Type 1 Diabetes Patients With Different Residual Beta-Cell Function but Similar Age, HBA1c, and Cardiorespiratory Fitness Have Differing Exercise-Induced Angiogenic Cell Mobilisation.

Background: Many individuals with type 1 diabetes retain residual beta-cell function. Sustained endogenous insulin and C-peptide secretion is associated with reduced diabetes related complications, but underlying mechanisms remain unclear. Lower circulating numbers of endothelial and hematopoietic progenitor cells (EPCs and HPCs), and the inability to increase the count of these cells in response to exercise, are also associated with increased diabetes complications and cardiovascular disease. It is unknown whether residual beta-cell function influences HPCs and EPCs. Thus, this study examined the influence of residual beta-cell function in type 1 diabetes upon exercise-induced changes in haematopoietic (HPCs) and endothelial progenitor cells (EPCs). Methods: Participants with undetectable stimulated C-peptide (n=11; Cpepund), 10 high C-peptide (Cpephigh; >200 pmol/L), and 11 non-diabetes controls took part in this observational exercise study, completing 45 minutes of intensive walking at 60% V˙O2peak . Clinically significant HPCs (CD34+) and EPCs (CD34+VEGFR2+) phenotypes for predicting future adverse cardiovascular outcomes, and subsequent cell surface expression of chemokine receptor 4 (CXCR4) and 7 (CXCR7), were enumerated at rest and immediately post-exercise by flow cytometry. Results: Exercise increased HPCs and EPCs phenotypes similarly in the Cpephigh and control groups (+34-121% across phenotypes, p<0.04); but Cpepund group did not significantly increase from rest, even after controlling for diabetes duration. Strikingly, the post-exercise Cpepund counts were still lower than Cpephigh at rest. Conclusions: Residual beta-cell function is associated with an intact exercise-induced HPCs and EPCs mobilisation. As key characteristics (age, fitness, HbA1c) were similar between groups, the mechanisms underpinning the absent mobilisation within those with negative C-peptide, and the vascular implications, require further investigation.

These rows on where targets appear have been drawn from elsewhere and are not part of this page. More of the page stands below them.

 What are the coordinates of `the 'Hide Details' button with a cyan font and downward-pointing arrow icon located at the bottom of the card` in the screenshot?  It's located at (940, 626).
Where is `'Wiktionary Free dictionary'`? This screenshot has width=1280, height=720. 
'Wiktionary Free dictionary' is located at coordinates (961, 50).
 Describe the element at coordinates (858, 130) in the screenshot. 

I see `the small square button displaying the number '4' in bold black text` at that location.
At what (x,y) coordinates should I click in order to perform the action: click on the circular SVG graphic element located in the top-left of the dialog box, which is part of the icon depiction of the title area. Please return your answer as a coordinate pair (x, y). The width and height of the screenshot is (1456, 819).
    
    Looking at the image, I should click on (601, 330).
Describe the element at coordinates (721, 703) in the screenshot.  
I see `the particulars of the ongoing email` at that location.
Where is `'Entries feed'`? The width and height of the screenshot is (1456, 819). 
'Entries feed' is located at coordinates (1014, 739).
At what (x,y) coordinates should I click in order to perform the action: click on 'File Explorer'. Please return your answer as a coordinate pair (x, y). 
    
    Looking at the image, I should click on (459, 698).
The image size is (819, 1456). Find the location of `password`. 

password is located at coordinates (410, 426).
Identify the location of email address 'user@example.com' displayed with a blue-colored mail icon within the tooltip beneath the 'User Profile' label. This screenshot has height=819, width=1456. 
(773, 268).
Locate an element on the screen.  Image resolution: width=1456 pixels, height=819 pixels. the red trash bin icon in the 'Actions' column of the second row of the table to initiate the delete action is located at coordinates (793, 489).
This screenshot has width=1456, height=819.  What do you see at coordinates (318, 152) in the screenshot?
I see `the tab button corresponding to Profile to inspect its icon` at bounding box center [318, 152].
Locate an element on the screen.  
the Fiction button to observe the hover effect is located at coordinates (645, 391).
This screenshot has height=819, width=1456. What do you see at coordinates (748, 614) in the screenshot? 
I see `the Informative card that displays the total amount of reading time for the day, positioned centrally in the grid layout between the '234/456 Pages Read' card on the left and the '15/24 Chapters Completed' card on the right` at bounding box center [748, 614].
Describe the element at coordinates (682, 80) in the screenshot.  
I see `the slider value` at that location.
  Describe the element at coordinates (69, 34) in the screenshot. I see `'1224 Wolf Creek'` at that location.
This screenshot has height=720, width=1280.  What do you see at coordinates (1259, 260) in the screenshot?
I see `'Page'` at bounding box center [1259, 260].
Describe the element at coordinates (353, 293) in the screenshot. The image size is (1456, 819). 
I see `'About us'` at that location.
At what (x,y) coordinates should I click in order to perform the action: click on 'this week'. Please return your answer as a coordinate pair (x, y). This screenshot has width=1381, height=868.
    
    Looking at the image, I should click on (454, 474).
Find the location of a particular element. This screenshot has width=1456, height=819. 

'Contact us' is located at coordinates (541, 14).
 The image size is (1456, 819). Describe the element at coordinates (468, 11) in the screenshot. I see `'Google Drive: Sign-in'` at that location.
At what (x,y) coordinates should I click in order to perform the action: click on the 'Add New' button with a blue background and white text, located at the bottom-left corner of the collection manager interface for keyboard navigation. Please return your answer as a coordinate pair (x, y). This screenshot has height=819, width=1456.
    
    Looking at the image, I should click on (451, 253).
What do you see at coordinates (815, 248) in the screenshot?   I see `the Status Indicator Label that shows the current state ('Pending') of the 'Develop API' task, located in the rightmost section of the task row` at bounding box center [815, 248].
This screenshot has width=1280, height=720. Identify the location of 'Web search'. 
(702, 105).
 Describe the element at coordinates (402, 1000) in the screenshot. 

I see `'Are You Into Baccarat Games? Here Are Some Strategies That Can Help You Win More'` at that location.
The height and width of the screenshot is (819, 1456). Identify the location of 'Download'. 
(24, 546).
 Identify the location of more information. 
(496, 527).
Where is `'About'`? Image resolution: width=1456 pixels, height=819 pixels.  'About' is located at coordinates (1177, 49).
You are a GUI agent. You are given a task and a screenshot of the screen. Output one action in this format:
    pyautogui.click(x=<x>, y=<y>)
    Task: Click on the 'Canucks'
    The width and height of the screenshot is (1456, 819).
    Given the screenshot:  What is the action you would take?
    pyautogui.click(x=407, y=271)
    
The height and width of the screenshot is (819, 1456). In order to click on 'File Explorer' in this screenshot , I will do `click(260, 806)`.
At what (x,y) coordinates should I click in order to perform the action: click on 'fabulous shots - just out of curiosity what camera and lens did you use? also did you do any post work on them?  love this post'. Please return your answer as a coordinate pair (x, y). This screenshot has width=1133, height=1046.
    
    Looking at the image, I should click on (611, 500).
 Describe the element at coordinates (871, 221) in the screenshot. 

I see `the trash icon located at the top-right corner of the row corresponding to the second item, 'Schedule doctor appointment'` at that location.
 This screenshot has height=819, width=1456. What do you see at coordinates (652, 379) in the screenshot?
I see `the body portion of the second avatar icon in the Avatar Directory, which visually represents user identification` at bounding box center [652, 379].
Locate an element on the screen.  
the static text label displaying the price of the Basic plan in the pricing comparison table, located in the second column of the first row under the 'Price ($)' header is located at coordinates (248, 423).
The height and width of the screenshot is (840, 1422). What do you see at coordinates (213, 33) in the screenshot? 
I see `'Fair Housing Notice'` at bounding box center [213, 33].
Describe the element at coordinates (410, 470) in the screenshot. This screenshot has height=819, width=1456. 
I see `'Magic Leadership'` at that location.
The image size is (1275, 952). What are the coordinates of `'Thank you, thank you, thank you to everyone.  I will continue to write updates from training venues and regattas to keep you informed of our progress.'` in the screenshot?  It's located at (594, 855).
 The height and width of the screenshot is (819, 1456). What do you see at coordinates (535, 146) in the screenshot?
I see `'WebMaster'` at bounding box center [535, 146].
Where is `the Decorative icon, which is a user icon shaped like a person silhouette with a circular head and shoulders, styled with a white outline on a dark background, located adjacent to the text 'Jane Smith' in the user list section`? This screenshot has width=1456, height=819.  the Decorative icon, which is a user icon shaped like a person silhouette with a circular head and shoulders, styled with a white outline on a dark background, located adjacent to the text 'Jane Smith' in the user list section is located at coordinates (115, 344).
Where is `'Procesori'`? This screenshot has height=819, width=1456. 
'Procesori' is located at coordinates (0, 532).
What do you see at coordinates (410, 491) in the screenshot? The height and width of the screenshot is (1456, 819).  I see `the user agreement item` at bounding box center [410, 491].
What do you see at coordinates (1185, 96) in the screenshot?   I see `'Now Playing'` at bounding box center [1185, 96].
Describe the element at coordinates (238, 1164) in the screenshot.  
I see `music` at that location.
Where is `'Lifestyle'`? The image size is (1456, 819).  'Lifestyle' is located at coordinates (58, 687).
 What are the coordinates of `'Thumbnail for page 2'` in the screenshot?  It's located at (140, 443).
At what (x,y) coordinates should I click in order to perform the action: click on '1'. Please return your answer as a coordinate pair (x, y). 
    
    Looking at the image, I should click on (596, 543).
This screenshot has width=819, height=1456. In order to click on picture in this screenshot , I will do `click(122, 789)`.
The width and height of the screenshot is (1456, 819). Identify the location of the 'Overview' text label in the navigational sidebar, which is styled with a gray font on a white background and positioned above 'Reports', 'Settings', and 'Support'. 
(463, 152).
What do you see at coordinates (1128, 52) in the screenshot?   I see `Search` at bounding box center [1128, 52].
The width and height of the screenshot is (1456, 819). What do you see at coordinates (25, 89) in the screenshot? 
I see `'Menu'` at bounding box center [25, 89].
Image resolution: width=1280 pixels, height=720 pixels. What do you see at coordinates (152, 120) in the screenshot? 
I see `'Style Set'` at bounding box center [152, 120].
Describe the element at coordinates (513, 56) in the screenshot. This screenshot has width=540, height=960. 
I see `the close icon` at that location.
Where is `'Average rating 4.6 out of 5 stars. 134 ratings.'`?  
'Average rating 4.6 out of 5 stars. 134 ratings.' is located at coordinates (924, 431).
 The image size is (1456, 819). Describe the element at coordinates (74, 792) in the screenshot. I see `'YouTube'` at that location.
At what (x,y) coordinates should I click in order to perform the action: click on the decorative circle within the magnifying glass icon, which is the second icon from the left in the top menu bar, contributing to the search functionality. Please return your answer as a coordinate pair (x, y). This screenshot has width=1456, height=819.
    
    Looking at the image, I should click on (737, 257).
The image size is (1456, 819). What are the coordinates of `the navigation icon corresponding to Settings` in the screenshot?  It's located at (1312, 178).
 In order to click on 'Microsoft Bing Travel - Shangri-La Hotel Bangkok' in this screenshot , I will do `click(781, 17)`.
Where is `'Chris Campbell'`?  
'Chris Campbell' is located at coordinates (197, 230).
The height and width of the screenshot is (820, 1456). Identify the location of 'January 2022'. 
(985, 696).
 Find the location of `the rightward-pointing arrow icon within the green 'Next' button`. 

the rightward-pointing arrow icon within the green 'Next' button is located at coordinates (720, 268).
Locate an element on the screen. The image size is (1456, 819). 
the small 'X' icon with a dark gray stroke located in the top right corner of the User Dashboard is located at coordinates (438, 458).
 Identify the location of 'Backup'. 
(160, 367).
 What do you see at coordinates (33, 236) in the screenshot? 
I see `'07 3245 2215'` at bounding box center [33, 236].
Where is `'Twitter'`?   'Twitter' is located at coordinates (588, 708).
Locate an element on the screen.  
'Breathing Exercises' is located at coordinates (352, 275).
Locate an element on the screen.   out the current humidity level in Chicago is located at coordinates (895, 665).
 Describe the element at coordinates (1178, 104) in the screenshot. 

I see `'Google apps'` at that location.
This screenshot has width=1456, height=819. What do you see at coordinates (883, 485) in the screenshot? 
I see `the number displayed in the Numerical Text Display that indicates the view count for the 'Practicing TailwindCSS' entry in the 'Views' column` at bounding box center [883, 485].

Type 1 diabetes patients increase CXCR4+ and CXCR7+ haematopoietic and endothelial progenitor cells with exercise, but the response is attenuated.

Exercise mobilizes angiogenic cells, which stimulate vascular repair. However, limited research suggests exercise-induced increase of endothelial progenitor cell (EPCs) is completely lacking in type 1 diabetes (T1D). Clarification, along with investigating how T1D influences exercise-induced increases of other angiogenic cells (hematopoietic progenitor cells; HPCs) and cell surface expression of chemokine receptor 4 (CXCR4) and 7 (CXCR7), is needed. Thirty T1D patients and 30 matched non-diabetes controls completed 45 min of incline walking. Circulating HPCs (CD34+, CD34+CD45dim) and EPCs (CD34+VEGFR2+, CD34+CD45dimVEGFR2+), and subsequent expression of CXCR4 and CXCR7, were enumerated by flow cytometry at rest and post-exercise. Counts of HPCs, EPCs and expression of CXCR4 and CXCR7 were significantly lower at rest in the T1D group. In both groups, exercise increased circulating angiogenic cells. However, increases was largely attenuated in the T1D group, up to 55% lower, with CD34+ (331 ± 437 Δcells/mL vs. 734 ± 876 Δcells/mL p = 0.048), CD34+VEGFR2+ (171 ± 342 Δcells/mL vs. 303 ± 267 Δcells/mL, p = 0.006) and CD34+VEGFR2+CXCR4+ (126 ± 242 Δcells/mL vs. 218 ± 217 Δcells/mL, p = 0.040) significantly lower. Exercise-induced increases of angiogenic cells is possible in T1D patients, albeit attenuated compared to controls. Decreased mobilization likely results in reduced migration to, and repair of, vascular damage, potentially limiting the cardiovascular benefits of exercise.Trial registration: ISRCTN63739203.